There is an ever-increasing array of services (aka solutions) becoming available in the cloud. Examples include accounting tools for accountants; tax preparation for individuals; data storage for individuals and major businesses; and so many many more.
As people increasingly make use of these web-based software services, a number of concerns start to be voiced. A sample includes:
- Services that simply ‘go away,’ leaving users stranded
- Performance, slow service costs time, costs money
- Accessibility, how readily can employees or customers connect
- What happens if ‘your’ service is acquired by another
Having been both consumer and provider of SaaS (cloud) services, I have experience with the concerns from both sides.
As a provider, delivering software as a service has some key benefits. I can update the service whenever necessary. This means I am free from having to wait for the next quarterly–or annual–software release. This also means, while I do have other operational costs, I can get around cost of goods, inventory and channel management, and all the related logistics. It is faster, more fluid, and more readily scalable.
As a business consumer, I benefit from the cloud’s economies of scale, peace of mind, and maintenance benefits. For instance, you have the benefits of scalability, scaling up or down as your business evolves over time. And, with someone else ‘minding the store,’ you may sleep better.
As a personal consumer, I find there are things I’m slowly doing more and more of ‘in the cloud.’ To the extent it makes sense, I prefer to maintain my own infrastructure (e.g. server, software, storage). But there are services for which it would make zero sense to contemplate doing myself.
But let’s look at the concerns noted above, which we can lump together as general service availability and performance. Cloud service providers will always (yes, I’m sure there’s an exception out there…) tell you what level of service they are willing to commit to. This ‘commitment’ is typically referred to as a SLA ,or service level agreement.
For individuals, consumers in particular, we tend to overlook the contents of an SLA–if we even read it. If we can’t access email, or pictures, for a few hours, we simply wait. If the service completely crashes, its up to us as individuals to re-upload our stuff.

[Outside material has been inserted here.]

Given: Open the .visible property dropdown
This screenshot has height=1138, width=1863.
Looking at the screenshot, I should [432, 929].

However, for a business, even a few minutes of downtime can translate into major problems–ultimately measured as $$.
The SLA clearly spells out the service being guaranteed, maintenance windows, how peak (burst) loads may be handled, and the like. If you’re entering into a periodic agreement (monthly, annual, or multi-year), the SLA may also define conditions by which you can terminate the service w/o penalty (e.g. what if it’s offline 10 minutes, 1 day, 2+ days).
This leads to another, unstated, consideration: content portability. This is no different than when you decide to change major software applications you may use. How big a concern this is, depends on the size of your business and the complexity of your data. Ask if the service provider has a process for returning your content to you. Do they charge for it? Is it in a usable form, by your, or your new provider? Walk through the process with them if necessary/appropriate. Do not assume anything.

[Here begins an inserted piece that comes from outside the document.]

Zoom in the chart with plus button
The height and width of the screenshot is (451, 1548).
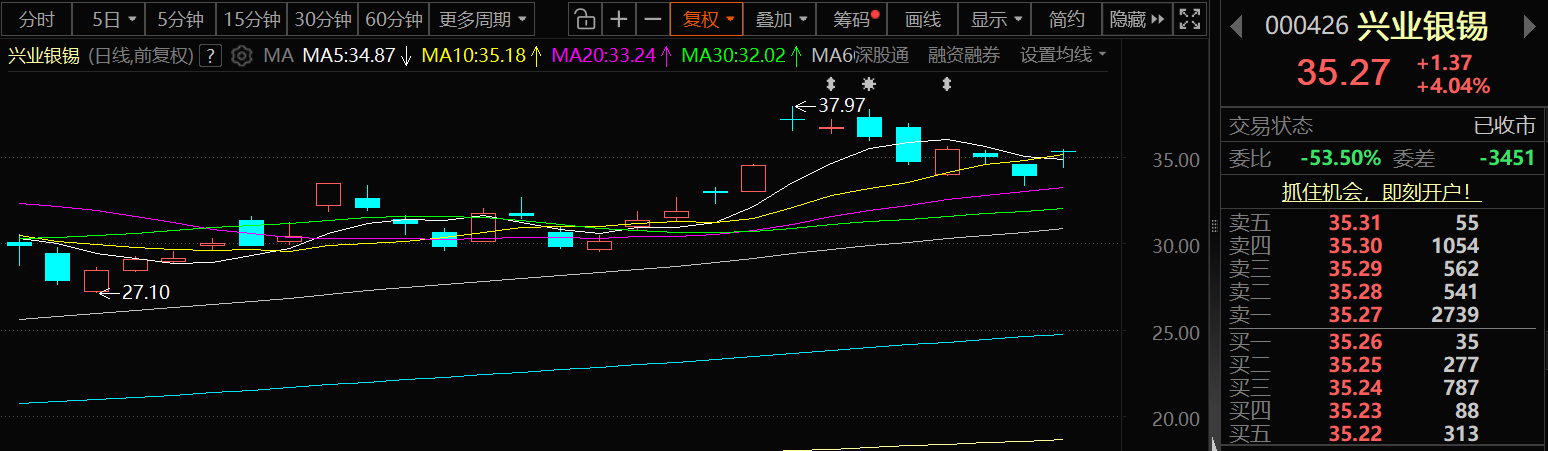[x=620, y=19]
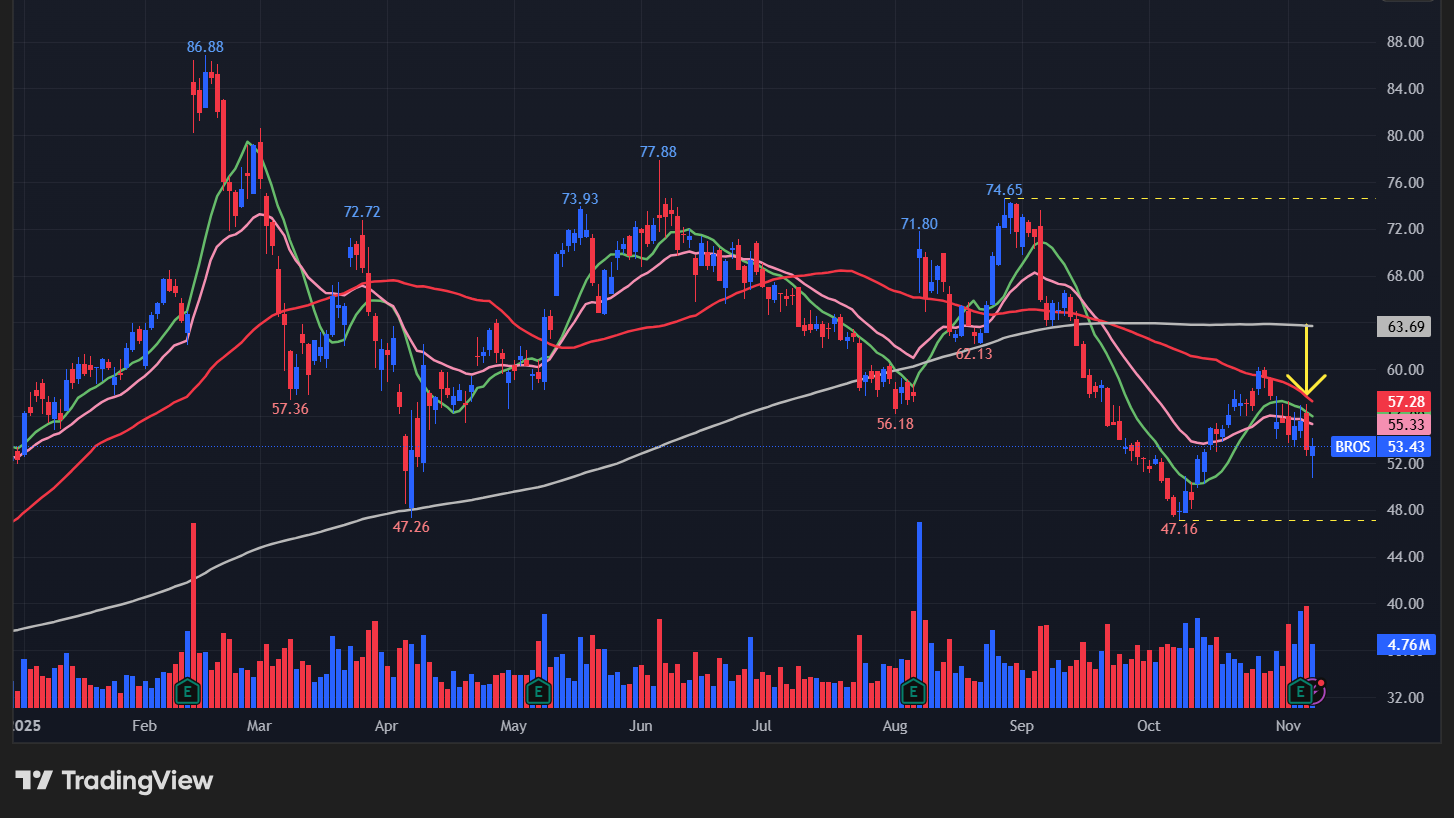Click the purple lightning icon with red dot

pyautogui.click(x=1317, y=690)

One of the remaining, considerations for SaaS is broadband ubiquity, accessibility. It is surprising at times how many people still use dial-up to connect to the internet. If you’re a SaaS-based provider, or consumer, how you’re connecting in the ‘last mile’ will directly impact the cloud’s usefulness.
This is a ‘big’ topic. We’re not even talking about data security, recovery, and business continuity. What if your business is gutted by fire? Do you maintain current digital backups off-site, really? Can you be back up and running before the fire’s been put out? This is another area where SaaS ‘can’ be invaluable.